Quindi si tratta di una eccezione, ma ciò non toglie che se ne può anche parlare, in difesa soprattutto della maggioranza, che si comporta in modo differente.

Dicevamo che la scena si ripete. Una fila di piazzole in campeggio, nelle immediatezze di uno spettacolo della natura unico e irripetibile. Le piazzole sono grandi, enormi, tanto da poterci parcheggiare comodamente la nostra caravan che, ci risulta, non essere proprio di quelle compatte.
Nelle piazzole tutti si mettono in maniera tale che il lato maggiore, quello più lungo, del proprio veicolo ricreazionale sia parallelo al lato maggiore della piazzola. Un sistema che consente a tutti di godere della splendida vista.

Poi capita che giunge un camperista e si posiziona, legittimamente, nella prima piazzola ma, come si vede nella foto, in modo perpendicolare con il proprio lato maggiore al lato maggiore della piazzola (per chi non ne mastica di geometria euclidea, vedasi la foto). In questo modo nessuno su quel blocco di piazzole può più godere delle meraviglie della natura, ma solo guardare il vicino dirimpettaio.

Una domanda sorge spontenea: caro camperista, ma che problema hai? Come hai trascorso l’infanzia? Parlaci del trauma che hai subito, vediamo se possiamo fare qualcosa. O si tratta di qualcosa di più recente?

Perché mai accade, ormai sono anni di statistiche, solo con camperisti?
Perché mai nessuno con la caravan o la tenda si comporta come se fosse il solo nel campeggio?
E perché mai le rare volte che qualcuno si è azzardato a chiedere, educatamente, se fosse possibile mettersi come gli altri, la risposta è stata: “la piazzola è mia e mi metto come voglio“.

Insomma, parliamone. Certo sarà un problema la lingua, visto che la statistica annovera camperisti italiani, francesi, tedeschi, inglesi, perfino macedoni e bielorussi comportarsi in quel modo, segno evidente che non è questione di razza o popolazione.
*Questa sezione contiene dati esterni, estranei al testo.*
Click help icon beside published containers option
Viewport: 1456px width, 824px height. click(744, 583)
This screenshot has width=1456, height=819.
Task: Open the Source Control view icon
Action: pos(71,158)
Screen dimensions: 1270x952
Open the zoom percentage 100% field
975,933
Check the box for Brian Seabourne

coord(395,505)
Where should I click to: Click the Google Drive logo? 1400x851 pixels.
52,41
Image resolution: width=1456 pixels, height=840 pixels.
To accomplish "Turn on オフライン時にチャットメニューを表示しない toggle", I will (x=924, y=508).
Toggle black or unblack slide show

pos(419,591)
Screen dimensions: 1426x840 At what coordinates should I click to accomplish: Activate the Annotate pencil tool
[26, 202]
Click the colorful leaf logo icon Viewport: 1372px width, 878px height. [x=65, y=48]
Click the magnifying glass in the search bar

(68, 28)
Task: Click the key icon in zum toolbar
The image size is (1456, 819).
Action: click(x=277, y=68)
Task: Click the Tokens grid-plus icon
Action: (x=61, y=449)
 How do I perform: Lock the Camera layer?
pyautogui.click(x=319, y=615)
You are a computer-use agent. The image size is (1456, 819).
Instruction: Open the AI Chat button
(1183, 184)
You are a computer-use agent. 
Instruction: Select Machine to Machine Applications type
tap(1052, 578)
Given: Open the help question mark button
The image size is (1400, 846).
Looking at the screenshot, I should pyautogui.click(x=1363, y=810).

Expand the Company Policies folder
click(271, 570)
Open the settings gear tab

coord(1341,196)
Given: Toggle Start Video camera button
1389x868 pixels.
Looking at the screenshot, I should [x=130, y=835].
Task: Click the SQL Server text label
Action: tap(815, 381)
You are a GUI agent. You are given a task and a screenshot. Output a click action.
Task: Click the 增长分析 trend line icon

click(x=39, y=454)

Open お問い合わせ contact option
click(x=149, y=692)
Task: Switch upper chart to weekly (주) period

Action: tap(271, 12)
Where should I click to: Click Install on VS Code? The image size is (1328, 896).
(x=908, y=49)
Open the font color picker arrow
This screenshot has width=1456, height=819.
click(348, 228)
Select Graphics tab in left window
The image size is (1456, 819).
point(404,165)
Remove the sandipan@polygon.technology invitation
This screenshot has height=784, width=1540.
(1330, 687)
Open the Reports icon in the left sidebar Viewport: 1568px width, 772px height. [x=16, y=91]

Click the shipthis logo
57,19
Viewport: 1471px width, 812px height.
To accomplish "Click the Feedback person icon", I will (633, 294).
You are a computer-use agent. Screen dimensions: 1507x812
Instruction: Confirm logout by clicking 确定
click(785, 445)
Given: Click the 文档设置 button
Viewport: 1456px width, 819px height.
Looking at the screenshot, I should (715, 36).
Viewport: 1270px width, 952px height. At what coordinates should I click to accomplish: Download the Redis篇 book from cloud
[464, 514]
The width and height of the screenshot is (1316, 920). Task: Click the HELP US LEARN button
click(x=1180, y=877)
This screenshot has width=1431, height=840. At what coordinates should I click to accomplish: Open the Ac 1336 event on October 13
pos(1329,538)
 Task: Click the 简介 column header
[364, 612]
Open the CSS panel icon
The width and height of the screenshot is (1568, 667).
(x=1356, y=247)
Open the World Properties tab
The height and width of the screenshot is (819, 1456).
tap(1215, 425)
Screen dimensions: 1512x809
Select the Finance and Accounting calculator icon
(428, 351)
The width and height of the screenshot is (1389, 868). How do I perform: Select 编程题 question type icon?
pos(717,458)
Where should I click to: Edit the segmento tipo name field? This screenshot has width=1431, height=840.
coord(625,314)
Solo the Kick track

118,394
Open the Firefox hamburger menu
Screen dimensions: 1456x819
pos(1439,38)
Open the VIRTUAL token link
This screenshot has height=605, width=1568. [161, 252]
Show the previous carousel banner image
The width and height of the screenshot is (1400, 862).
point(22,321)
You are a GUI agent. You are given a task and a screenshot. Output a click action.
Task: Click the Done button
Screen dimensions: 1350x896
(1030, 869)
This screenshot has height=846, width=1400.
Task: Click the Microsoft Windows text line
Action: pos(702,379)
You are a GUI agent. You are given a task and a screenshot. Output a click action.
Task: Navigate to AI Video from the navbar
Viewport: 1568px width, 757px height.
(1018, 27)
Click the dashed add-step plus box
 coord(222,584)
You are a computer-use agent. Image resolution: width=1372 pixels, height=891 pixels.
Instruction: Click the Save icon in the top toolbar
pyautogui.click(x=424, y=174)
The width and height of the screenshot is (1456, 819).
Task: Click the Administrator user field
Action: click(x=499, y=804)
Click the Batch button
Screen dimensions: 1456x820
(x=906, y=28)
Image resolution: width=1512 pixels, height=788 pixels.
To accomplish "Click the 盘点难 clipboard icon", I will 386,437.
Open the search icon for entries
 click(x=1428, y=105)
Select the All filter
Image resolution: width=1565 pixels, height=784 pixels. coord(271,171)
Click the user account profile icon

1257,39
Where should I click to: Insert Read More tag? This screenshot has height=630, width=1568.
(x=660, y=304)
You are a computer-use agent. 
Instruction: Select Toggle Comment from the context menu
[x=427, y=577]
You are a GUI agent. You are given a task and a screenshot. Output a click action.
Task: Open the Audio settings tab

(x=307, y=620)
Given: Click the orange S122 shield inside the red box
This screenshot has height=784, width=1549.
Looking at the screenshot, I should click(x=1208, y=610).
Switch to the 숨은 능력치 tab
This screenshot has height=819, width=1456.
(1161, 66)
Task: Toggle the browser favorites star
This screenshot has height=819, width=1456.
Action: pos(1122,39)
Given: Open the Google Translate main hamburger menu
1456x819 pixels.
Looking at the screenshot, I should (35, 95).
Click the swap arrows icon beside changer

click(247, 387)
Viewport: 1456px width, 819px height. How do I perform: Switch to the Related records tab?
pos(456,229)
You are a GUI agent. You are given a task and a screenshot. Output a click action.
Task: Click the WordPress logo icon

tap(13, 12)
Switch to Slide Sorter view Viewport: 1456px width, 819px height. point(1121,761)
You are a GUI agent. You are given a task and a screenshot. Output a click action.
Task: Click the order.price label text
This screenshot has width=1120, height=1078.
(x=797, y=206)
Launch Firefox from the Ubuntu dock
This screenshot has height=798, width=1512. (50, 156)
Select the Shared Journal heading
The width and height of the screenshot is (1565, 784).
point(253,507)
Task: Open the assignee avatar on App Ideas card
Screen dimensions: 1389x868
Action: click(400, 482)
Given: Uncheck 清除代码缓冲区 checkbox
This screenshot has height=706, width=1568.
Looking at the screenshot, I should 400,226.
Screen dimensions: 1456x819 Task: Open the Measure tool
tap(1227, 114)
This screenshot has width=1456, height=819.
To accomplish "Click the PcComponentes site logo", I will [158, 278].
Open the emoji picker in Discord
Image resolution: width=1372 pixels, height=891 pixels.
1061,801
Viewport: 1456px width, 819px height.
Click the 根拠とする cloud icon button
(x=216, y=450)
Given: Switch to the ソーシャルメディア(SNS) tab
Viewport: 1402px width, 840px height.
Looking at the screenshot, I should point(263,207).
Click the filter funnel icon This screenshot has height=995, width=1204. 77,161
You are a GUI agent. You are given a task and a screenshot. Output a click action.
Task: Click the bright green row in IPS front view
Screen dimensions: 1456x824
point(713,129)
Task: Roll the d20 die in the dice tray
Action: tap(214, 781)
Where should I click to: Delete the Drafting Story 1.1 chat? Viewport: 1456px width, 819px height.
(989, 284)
Si annoverano pure finlandesi e ungheresi, perciò non possiamo nemmeno dire che è tipico del ceppo celtico.

Non è nemmeno specifico ci una tipologia di motorizzato visto che riguarda camper puri, ma anche mansardati, semintegrali con o senza letto discendente, e integrali.

No, credo che non dobbiamo nemmeno scomodare la sociologia o Freud, temo però che ne vedremo altri.

Allora, caro camperista, libero di comportarti in modo anarchico nel novero di una comunità, come è quella che soggiorna, seppur per qualche giorno, in un camping. Sei libero di metterti come vuoi e di creare un problema a tutti gli altri. Libero, però, di chiederci anche dove si trova il gommista più vicino, quando ti accorgerai che hai non uno ma quattro pneumatici necessari di mautenzione. Più quelli di eventuali biciclette o motorini che siano.
E non chiedere il passaggio ad altri, perché, combinazione, proprio in quel momento sarà impossibile.

Con tutta la simpatia del caso, sono certo che comprenderai che alla fine, talvolta, ha ragione Mao Tze Tung: “colpirne uno, per educarne cento“.